PROMPT →
Copy the records below verbatim, everything from the line containing "Click the 粘度 value input field" down to the line containing "pos(362,518)", including both of those lines.
··· LISTED RECORDS
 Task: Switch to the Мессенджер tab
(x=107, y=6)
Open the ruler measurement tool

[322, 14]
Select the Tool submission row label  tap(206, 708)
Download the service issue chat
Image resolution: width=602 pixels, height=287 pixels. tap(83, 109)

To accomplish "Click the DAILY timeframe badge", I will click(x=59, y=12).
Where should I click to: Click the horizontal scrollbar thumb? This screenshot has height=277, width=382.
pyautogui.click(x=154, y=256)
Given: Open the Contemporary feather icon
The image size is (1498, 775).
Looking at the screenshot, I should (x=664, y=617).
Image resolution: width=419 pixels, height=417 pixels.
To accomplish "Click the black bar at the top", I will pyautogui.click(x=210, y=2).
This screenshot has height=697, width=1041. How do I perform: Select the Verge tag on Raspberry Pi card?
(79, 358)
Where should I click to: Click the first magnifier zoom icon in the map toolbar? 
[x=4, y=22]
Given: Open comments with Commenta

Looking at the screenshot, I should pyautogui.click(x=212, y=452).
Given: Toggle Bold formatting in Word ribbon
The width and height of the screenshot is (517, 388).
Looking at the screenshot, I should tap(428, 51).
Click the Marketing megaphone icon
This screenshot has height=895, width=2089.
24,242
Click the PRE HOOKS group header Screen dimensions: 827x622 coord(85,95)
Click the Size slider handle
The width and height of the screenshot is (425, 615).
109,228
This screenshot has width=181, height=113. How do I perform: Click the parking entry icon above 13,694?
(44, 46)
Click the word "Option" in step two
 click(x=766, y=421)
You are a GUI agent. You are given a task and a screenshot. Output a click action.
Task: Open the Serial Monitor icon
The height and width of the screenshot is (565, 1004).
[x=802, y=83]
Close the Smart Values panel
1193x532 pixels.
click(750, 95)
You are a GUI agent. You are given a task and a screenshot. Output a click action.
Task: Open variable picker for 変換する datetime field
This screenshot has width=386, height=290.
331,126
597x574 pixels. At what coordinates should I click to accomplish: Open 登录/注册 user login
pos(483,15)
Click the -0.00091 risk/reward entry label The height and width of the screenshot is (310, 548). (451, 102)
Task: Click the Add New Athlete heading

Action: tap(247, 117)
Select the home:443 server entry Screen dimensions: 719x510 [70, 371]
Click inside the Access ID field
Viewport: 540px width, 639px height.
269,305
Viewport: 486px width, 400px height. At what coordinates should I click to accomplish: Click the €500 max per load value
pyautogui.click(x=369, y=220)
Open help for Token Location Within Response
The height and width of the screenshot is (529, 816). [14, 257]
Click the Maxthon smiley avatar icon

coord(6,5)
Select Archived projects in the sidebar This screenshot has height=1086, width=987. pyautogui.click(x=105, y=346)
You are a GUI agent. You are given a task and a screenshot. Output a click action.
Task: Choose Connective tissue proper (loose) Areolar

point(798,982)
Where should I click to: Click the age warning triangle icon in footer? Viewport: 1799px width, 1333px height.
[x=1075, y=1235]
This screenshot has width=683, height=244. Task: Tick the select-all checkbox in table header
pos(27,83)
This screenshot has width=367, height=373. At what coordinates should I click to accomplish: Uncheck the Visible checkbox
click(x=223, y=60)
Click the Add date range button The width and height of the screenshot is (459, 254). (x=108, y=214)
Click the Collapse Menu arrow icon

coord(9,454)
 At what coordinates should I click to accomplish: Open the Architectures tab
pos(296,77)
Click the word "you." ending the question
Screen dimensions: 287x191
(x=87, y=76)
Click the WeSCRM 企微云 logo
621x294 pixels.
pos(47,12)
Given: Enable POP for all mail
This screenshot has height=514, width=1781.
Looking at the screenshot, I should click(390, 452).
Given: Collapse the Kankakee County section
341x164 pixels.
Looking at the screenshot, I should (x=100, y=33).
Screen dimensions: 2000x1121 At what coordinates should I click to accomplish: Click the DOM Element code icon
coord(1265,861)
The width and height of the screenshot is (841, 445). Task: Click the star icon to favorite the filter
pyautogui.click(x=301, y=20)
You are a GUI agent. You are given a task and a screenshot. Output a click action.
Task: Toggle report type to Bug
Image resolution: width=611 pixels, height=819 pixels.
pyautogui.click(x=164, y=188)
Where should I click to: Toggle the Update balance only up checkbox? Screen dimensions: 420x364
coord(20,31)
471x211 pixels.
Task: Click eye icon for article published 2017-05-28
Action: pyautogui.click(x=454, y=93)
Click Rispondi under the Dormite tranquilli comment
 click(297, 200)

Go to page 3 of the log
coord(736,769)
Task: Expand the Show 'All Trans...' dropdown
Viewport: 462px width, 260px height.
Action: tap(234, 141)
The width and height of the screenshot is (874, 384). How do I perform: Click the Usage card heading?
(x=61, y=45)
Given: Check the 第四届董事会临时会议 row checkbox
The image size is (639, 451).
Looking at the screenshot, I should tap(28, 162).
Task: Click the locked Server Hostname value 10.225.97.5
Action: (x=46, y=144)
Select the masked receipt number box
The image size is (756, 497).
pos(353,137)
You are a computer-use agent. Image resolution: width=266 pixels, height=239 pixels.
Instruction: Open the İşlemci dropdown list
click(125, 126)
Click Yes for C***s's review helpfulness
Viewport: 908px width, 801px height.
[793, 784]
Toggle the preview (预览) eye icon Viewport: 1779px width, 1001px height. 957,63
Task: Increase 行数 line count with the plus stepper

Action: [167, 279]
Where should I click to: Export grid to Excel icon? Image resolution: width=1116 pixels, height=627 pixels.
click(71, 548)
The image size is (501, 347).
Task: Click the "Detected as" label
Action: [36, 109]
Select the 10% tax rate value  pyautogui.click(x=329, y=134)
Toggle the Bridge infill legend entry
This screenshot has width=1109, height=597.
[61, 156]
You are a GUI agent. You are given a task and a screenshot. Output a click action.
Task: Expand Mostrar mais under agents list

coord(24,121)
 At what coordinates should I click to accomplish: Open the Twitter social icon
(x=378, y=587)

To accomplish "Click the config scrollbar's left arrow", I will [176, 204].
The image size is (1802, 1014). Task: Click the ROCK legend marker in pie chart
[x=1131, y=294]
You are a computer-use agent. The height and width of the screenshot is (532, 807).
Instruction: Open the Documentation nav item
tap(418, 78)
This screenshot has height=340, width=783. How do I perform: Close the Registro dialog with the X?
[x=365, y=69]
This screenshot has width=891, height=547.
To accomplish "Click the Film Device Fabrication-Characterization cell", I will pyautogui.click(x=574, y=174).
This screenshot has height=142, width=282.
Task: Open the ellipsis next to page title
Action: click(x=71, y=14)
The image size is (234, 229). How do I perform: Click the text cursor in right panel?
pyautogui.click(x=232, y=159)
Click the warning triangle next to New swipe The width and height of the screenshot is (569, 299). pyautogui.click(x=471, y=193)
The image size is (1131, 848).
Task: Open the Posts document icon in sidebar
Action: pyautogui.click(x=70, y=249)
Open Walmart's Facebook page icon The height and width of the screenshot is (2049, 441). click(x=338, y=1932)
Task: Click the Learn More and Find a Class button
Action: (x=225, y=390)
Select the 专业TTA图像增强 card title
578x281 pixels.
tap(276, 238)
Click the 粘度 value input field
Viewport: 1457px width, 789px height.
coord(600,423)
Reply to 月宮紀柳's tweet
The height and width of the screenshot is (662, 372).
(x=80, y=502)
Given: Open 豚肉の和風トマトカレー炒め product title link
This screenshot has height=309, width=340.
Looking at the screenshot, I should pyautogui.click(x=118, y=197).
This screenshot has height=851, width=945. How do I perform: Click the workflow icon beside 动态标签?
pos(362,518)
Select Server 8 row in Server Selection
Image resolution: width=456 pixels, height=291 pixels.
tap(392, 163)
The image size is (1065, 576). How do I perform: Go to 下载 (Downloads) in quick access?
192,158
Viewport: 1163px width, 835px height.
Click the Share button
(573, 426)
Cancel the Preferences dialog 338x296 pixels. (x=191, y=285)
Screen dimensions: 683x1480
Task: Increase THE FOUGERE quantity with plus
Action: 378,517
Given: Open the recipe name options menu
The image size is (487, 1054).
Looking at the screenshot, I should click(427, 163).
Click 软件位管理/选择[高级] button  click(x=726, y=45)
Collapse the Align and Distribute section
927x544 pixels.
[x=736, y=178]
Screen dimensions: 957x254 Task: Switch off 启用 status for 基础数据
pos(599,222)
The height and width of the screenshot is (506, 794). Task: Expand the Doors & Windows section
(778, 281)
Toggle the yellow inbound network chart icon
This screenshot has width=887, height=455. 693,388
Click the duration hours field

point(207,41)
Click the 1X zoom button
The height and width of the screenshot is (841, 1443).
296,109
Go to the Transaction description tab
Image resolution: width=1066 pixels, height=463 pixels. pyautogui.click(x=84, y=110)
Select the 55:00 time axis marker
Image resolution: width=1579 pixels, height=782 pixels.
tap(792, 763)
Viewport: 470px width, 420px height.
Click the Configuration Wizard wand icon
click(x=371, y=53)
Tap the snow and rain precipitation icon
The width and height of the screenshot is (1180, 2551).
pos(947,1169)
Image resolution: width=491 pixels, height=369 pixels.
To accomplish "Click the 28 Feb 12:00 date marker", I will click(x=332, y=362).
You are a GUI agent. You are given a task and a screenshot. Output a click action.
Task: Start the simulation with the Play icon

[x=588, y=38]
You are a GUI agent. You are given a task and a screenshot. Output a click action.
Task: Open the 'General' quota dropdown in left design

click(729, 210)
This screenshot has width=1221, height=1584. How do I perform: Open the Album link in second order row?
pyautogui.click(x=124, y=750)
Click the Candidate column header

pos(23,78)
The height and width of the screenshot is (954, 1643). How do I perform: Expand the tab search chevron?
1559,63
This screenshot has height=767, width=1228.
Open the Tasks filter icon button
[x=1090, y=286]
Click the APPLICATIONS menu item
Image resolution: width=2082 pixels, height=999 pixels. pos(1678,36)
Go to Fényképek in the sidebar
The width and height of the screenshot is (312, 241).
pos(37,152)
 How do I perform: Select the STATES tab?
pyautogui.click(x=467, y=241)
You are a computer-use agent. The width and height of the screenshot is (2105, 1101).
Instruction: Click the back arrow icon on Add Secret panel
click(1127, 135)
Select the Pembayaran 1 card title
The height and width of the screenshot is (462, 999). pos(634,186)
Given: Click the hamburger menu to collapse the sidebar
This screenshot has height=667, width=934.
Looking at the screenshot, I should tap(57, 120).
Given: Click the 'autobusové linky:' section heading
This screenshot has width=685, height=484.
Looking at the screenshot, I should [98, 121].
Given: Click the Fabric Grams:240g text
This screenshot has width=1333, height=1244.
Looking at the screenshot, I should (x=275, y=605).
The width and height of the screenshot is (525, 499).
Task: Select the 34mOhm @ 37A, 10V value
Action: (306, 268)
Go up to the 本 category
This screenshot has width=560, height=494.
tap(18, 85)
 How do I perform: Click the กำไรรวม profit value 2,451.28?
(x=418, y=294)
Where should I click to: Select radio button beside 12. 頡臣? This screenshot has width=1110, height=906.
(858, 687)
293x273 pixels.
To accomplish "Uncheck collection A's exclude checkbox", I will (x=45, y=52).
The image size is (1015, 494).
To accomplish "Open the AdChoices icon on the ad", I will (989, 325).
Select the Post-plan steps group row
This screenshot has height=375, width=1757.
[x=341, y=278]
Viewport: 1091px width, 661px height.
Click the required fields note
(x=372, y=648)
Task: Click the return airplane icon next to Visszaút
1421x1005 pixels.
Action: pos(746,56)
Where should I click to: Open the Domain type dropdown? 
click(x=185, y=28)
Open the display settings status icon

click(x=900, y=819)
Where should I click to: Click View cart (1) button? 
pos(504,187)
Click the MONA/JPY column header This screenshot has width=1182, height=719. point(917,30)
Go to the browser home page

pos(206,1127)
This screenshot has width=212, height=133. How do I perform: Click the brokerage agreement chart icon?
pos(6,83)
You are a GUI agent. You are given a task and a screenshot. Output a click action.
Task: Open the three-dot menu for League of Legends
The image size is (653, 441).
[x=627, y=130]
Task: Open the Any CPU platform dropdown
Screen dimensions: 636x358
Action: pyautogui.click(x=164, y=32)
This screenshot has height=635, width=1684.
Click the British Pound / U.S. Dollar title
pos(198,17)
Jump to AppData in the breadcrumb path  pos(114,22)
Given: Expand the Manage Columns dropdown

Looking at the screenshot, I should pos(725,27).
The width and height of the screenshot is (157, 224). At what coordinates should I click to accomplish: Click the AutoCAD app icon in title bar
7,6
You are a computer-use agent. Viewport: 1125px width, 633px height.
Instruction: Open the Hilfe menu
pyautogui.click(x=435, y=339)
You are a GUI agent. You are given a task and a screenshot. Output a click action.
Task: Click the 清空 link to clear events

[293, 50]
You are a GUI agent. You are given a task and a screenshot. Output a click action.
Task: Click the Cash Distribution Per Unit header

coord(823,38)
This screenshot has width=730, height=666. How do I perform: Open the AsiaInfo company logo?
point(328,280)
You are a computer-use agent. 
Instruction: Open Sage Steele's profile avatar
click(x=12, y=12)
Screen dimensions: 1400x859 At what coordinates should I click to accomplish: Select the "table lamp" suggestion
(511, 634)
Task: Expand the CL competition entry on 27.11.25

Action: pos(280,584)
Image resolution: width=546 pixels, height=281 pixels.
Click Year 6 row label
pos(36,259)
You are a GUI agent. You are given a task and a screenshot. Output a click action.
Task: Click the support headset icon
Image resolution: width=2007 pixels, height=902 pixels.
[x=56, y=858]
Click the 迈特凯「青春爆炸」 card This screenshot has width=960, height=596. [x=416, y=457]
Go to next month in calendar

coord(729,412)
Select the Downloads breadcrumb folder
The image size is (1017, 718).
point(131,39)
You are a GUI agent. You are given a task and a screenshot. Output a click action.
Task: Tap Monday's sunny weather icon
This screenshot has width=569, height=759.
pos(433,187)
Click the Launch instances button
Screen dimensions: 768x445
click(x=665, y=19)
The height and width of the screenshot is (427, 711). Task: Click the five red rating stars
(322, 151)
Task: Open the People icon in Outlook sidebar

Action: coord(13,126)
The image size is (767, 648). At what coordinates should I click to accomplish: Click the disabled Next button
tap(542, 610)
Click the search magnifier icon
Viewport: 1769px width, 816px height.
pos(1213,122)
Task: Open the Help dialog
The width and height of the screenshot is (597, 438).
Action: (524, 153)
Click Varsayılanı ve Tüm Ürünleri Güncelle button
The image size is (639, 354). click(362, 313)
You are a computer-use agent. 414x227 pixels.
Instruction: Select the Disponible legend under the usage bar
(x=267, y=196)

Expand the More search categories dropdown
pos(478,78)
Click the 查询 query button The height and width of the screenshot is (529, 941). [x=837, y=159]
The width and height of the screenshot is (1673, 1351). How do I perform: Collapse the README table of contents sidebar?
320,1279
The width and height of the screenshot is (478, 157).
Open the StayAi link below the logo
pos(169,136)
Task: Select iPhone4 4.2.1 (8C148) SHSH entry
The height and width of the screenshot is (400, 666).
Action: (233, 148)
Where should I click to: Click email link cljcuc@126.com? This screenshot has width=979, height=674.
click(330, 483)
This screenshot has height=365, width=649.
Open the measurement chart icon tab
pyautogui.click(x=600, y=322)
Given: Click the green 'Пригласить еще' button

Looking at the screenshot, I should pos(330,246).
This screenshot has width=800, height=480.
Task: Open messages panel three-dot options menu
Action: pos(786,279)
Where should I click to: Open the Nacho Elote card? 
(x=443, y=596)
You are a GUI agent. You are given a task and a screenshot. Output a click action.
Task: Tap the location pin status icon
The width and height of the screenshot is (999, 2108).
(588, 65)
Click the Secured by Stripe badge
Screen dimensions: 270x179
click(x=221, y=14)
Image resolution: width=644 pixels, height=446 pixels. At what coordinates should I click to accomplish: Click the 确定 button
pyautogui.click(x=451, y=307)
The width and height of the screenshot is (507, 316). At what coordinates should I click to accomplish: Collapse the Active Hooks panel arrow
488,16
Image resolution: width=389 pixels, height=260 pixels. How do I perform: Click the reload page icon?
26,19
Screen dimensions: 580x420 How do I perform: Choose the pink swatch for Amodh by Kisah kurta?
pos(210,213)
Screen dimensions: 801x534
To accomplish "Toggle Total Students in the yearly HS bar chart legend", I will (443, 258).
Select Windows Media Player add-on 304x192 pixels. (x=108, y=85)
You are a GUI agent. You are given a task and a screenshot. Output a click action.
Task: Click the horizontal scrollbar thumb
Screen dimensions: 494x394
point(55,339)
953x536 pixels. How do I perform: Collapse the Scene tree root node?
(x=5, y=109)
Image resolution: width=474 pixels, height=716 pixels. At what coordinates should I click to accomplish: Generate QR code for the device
······
SOLVED PROBLEM →
Click the 粘度 value input field
Viewport: 1457px width, 789px height.
coord(600,423)
Reply to 月宮紀柳's tweet
The height and width of the screenshot is (662, 372).
(x=80, y=502)
Given: Open 豚肉の和風トマトカレー炒め product title link
This screenshot has height=309, width=340.
Looking at the screenshot, I should pyautogui.click(x=118, y=197).
This screenshot has height=851, width=945. How do I perform: Click the workflow icon beside 动态标签?
pos(362,518)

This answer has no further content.